> **The records**

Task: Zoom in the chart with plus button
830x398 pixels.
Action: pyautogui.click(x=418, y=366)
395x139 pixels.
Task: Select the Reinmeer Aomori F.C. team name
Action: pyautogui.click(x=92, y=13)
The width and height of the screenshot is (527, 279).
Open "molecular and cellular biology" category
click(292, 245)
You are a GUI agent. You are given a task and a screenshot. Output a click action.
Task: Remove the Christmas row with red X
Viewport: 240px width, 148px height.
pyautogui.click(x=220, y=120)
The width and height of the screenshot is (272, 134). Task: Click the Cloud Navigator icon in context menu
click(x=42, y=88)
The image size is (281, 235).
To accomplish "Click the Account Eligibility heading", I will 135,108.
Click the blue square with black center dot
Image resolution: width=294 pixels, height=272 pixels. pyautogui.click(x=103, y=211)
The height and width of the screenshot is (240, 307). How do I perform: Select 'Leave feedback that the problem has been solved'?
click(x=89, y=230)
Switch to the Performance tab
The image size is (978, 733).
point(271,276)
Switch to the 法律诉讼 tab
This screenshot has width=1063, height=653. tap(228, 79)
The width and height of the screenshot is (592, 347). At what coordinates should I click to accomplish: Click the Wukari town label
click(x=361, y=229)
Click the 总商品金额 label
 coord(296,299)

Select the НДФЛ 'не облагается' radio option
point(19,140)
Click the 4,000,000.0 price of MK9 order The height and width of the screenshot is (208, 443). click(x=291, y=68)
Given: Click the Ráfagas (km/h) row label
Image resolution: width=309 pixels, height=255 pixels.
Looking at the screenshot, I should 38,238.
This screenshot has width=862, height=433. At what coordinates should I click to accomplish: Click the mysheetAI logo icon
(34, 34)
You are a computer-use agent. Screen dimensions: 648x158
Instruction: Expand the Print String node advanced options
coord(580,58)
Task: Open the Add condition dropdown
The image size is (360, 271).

> **Your instructions**
Copy, without any change, the run of lines from the one with "Task: Open the Add condition dropdown" through the end of the entries above.

> **Answer box**
Task: Open the Add condition dropdown
The image size is (360, 271).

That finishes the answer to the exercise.